Task requirements:
Apart from the images, reproduce all of the data word for word.

━━ Given data ━━

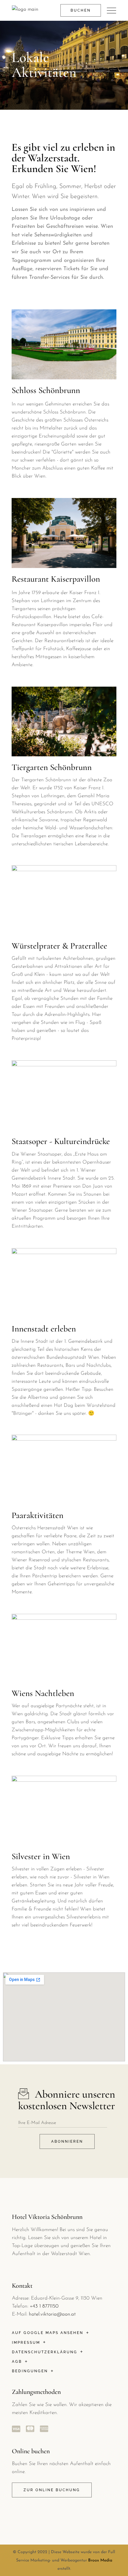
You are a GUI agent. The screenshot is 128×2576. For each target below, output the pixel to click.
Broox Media (100, 2560)
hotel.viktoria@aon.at (52, 2314)
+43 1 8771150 (44, 2306)
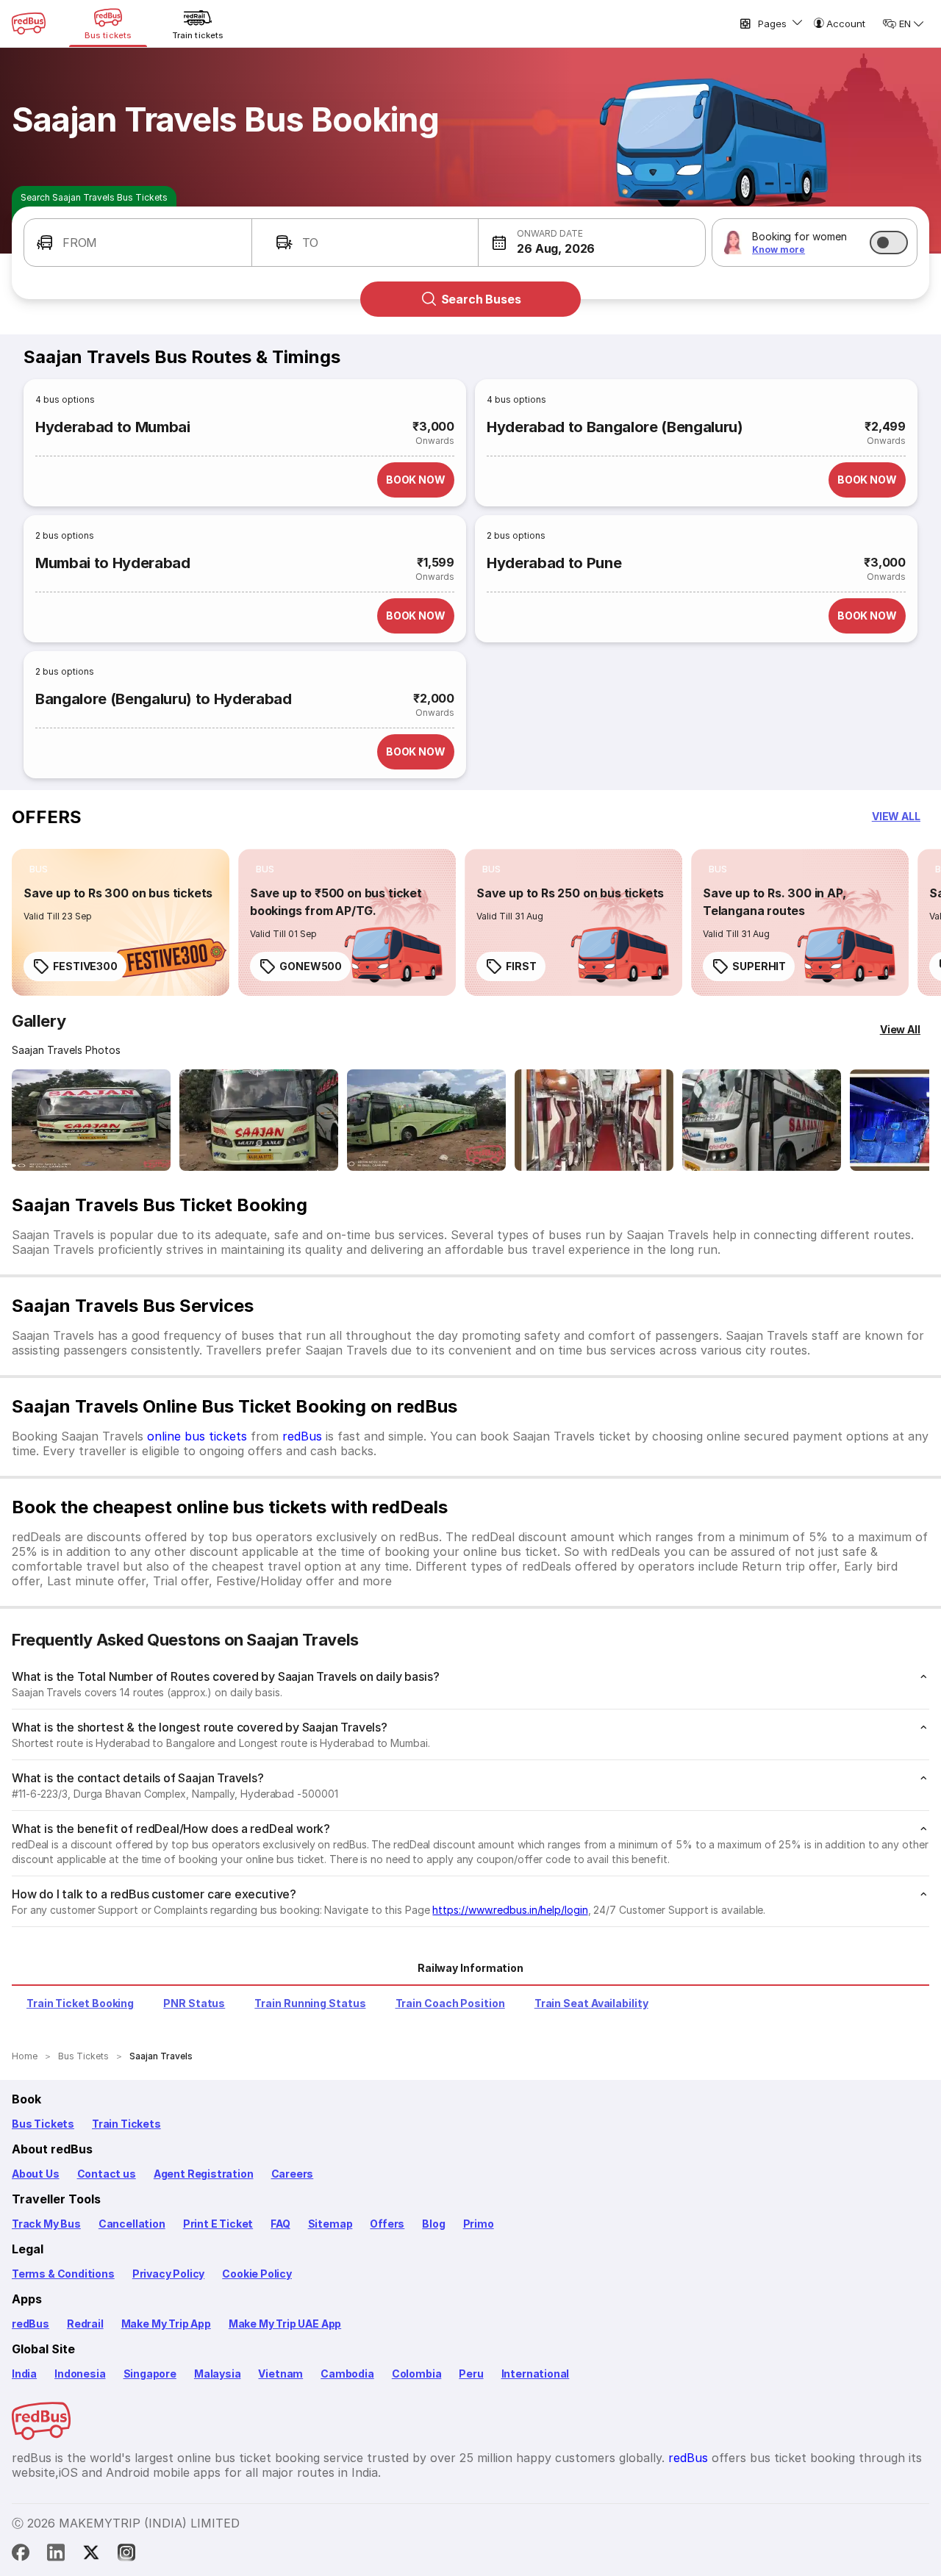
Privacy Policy (168, 2273)
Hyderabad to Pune (554, 563)
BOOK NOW (416, 479)
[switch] (889, 242)
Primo (478, 2223)
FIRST (521, 966)
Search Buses (481, 299)
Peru (471, 2373)
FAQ (280, 2223)
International (535, 2373)
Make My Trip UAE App (285, 2323)
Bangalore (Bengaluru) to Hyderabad (163, 699)
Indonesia (79, 2373)
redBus (302, 1436)
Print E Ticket (218, 2223)
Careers (292, 2173)
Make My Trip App (166, 2323)
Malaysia (217, 2373)
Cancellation (132, 2223)
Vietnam (280, 2373)
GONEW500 (310, 966)
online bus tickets (197, 1436)
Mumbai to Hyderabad (112, 563)
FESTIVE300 (85, 966)
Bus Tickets (43, 2123)
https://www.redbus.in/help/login (509, 1910)
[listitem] (39, 869)
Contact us (106, 2173)
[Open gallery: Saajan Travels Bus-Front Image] (91, 1120)
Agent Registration (204, 2173)
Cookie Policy (257, 2273)
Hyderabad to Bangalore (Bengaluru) (615, 427)
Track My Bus (46, 2223)
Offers (387, 2223)
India (24, 2373)
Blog (433, 2223)
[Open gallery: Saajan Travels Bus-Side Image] (426, 1120)
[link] (120, 922)
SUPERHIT (759, 966)
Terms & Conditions (63, 2273)
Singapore (150, 2373)
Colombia (417, 2373)
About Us (36, 2173)
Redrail (85, 2323)
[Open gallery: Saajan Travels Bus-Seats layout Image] (761, 1120)
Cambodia (347, 2373)
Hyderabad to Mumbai (112, 427)
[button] (137, 242)
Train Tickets (126, 2123)
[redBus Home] (29, 23)
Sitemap (330, 2223)
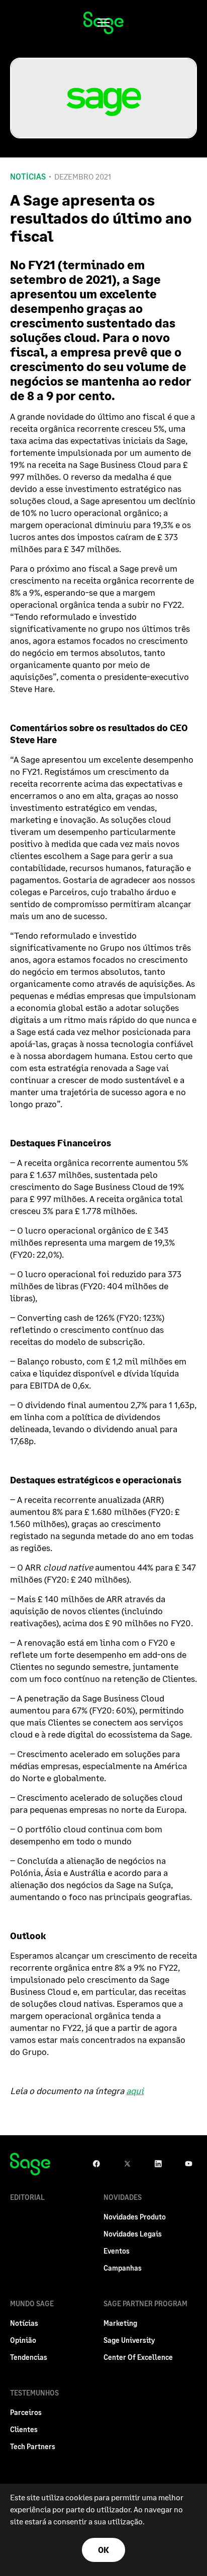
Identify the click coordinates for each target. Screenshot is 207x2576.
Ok (104, 2549)
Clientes (24, 2429)
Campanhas (123, 2268)
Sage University (129, 2340)
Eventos (117, 2251)
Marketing (120, 2323)
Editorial (27, 2197)
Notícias (28, 177)
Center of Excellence (138, 2357)
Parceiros (26, 2412)
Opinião (23, 2340)
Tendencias (28, 2357)
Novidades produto (135, 2216)
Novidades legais (133, 2233)
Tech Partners (32, 2446)
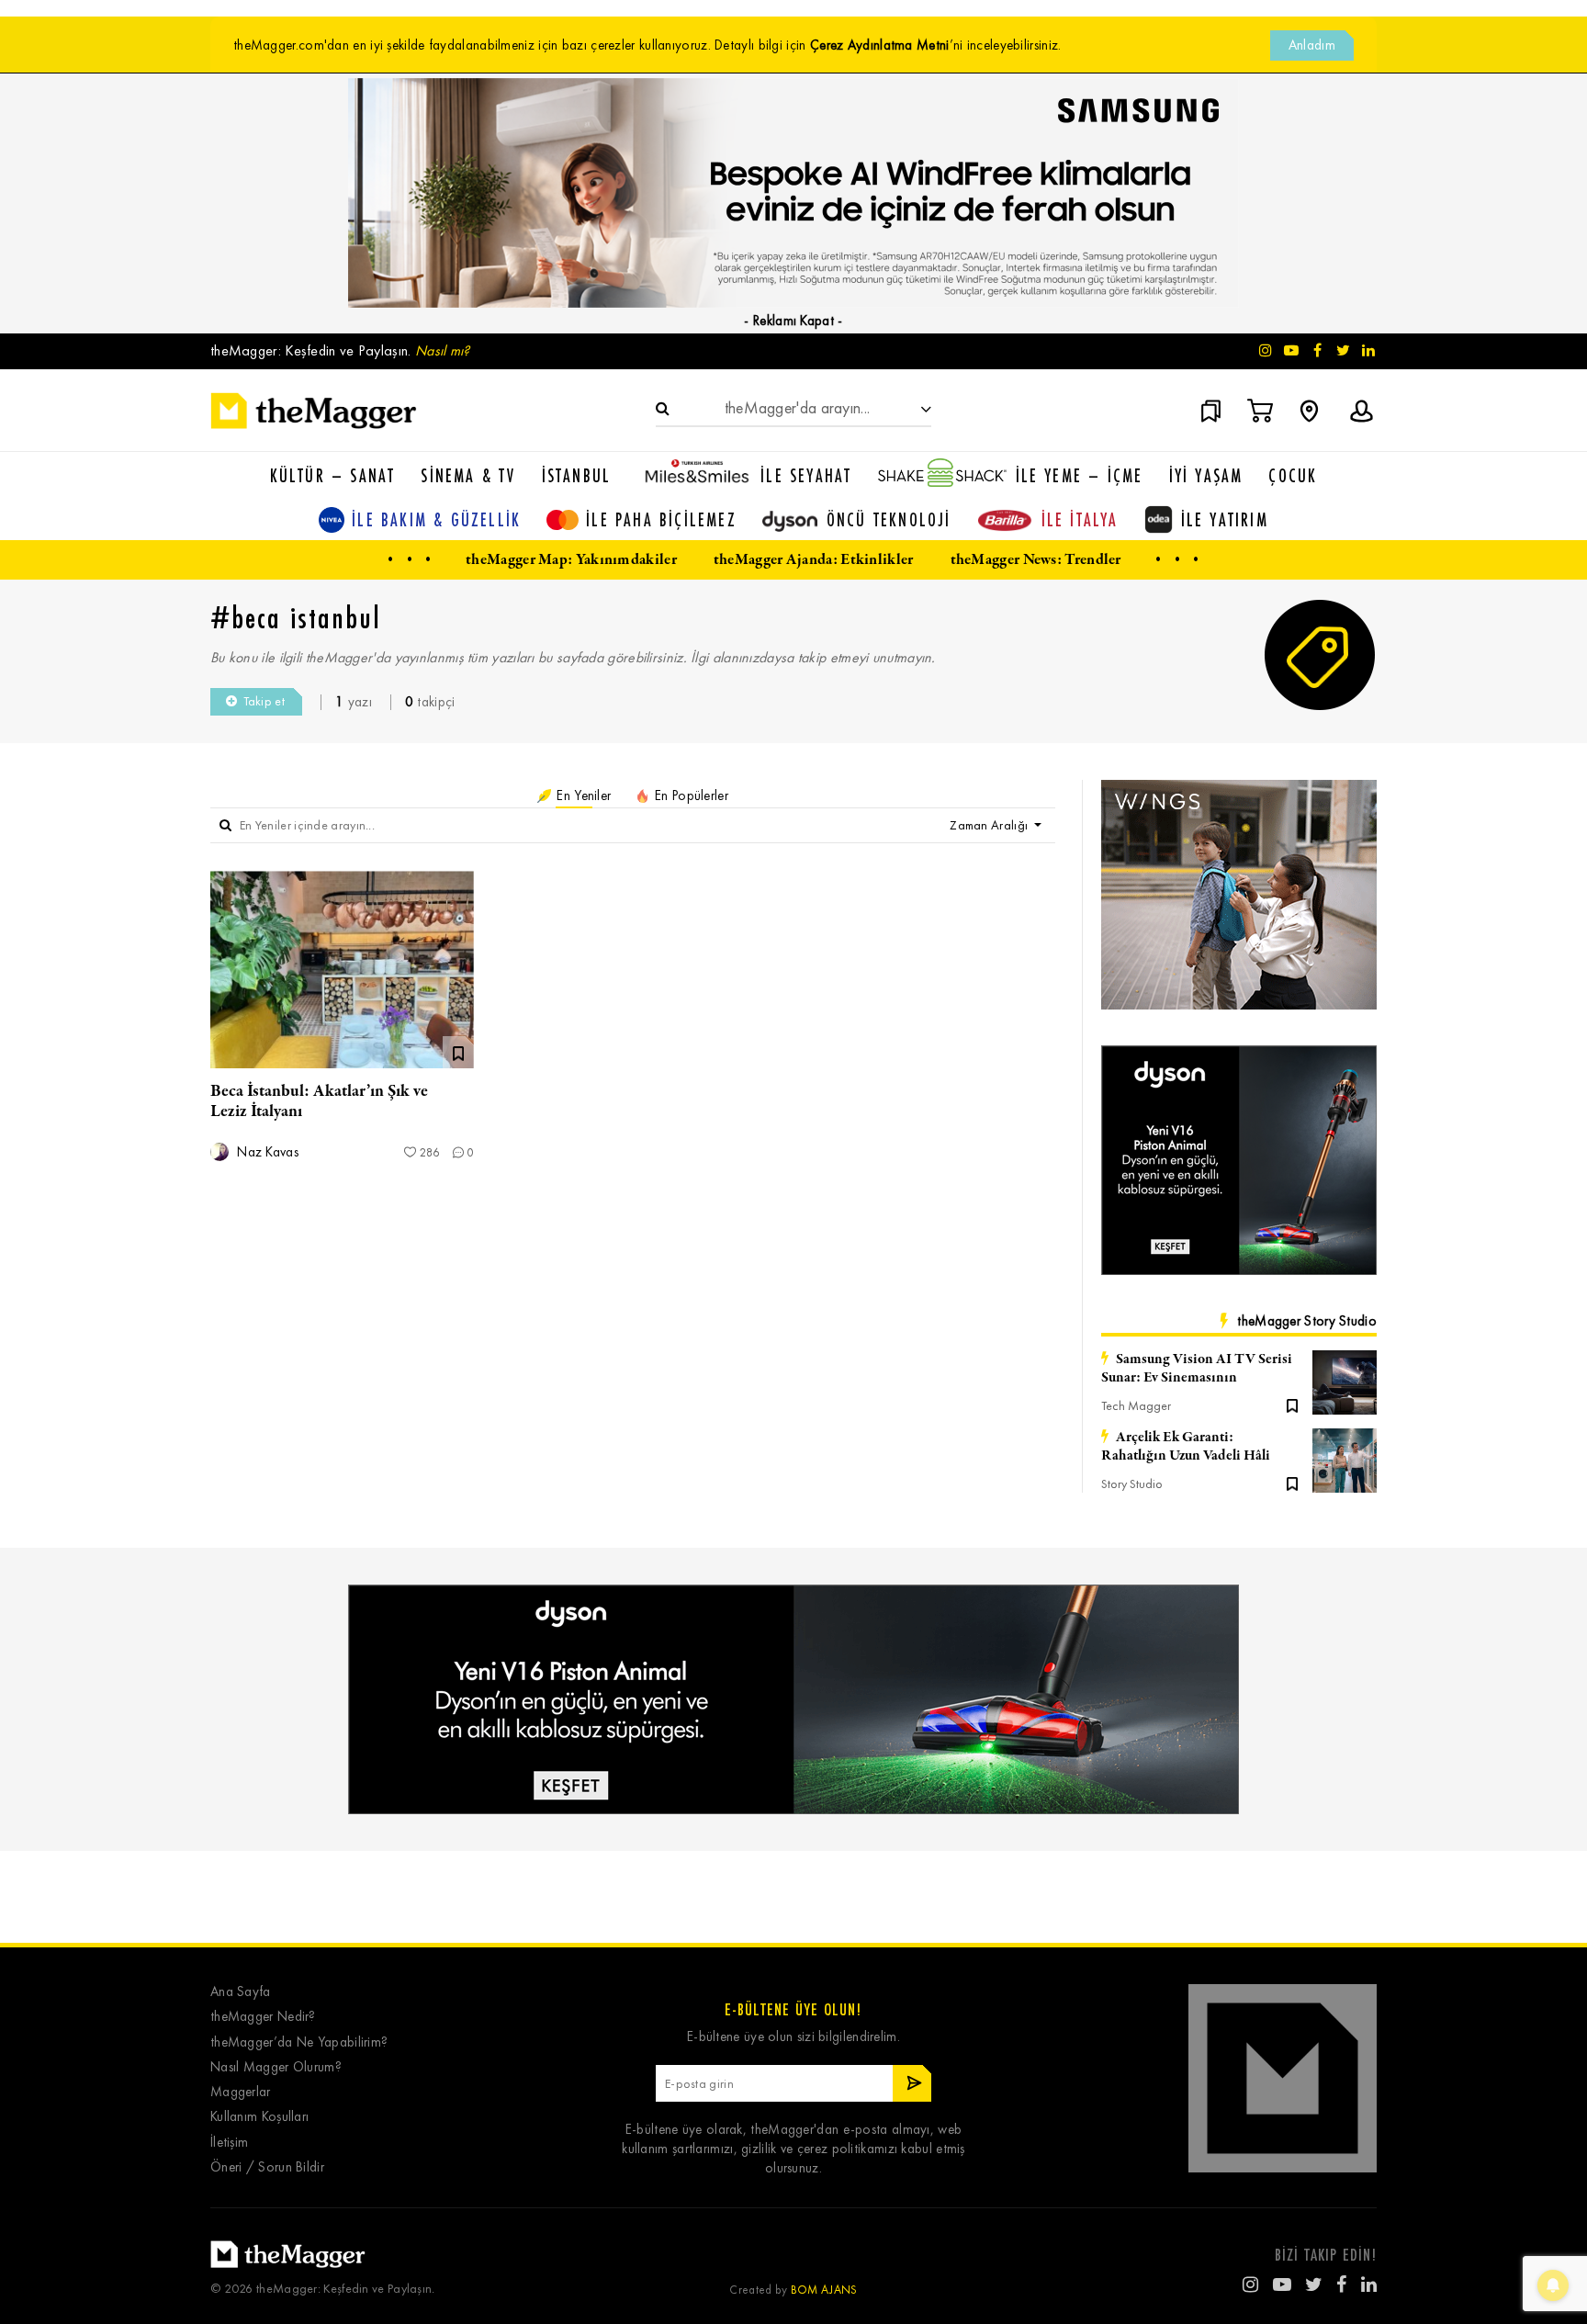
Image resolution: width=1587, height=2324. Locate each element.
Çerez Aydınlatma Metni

━━━

Exercise response:
You are a GUI agent. The screenshot is 128×2576. For each target below, output the pixel to click.
Broox Media (100, 2560)
hotel.viktoria@aon.at (52, 2314)
+43 1 8771150 (44, 2306)
Privacy Policy (168, 2273)
Hyderabad to Pune (554, 563)
BOOK NOW (416, 479)
[switch] (889, 242)
Primo (478, 2223)
FIRST (521, 966)
Search Buses (481, 299)
Peru (471, 2373)
FAQ (280, 2223)
International (535, 2373)
Make My Trip UAE App (285, 2323)
Bangalore (Bengaluru) to Hyderabad (163, 699)
Indonesia (79, 2373)
redBus (302, 1436)
Print E Ticket (218, 2223)
Careers (292, 2173)
Make My Trip App (166, 2323)
Malaysia (217, 2373)
Cancellation (132, 2223)
Vietnam (280, 2373)
GONEW500 (310, 966)
online bus tickets (197, 1436)
Mumbai to Hyderabad (112, 563)
FESTIVE300 (85, 966)
Bus Tickets (43, 2123)
https://www.redbus.in/help/login (509, 1910)
[listitem] (39, 869)
Contact us (106, 2173)
[Open gallery: Saajan Travels Bus-Front Image] (91, 1120)
Agent Registration (204, 2173)
Cookie Policy (257, 2273)
Hyderabad to Bangalore (Bengaluru) (615, 427)
Track My Bus (46, 2223)
Offers (387, 2223)
India (24, 2373)
Blog (433, 2223)
[Open gallery: Saajan Travels Bus-Side Image] (426, 1120)
[link] (120, 922)
SUPERHIT (759, 966)
Terms & Conditions (63, 2273)
Singapore (150, 2373)
Colombia (417, 2373)
About Us (36, 2173)
Redrail (85, 2323)
[Open gallery: Saajan Travels Bus-Seats layout Image] (761, 1120)
Cambodia (347, 2373)
Hyderabad to Mumbai (112, 427)
[button] (137, 242)
Train Tickets (126, 2123)
[redBus Home] (29, 23)
Sitemap (330, 2223)
Identify the click coordinates for each target. Screenshot is 207x2576.
Ok (104, 2549)
Clientes (24, 2429)
Campanhas (123, 2268)
Sage University (129, 2340)
Eventos (117, 2251)
Marketing (120, 2323)
Editorial (27, 2197)
Notícias (28, 177)
Center of Excellence (138, 2357)
Parceiros (26, 2412)
Opinião (23, 2340)
Tendencias (28, 2357)
Novidades produto (135, 2216)
Novidades legais (133, 2233)
Tech Partners (32, 2446)
Image resolution: width=1587, height=2324. Locate each element.
Çerez Aydınlatma Metni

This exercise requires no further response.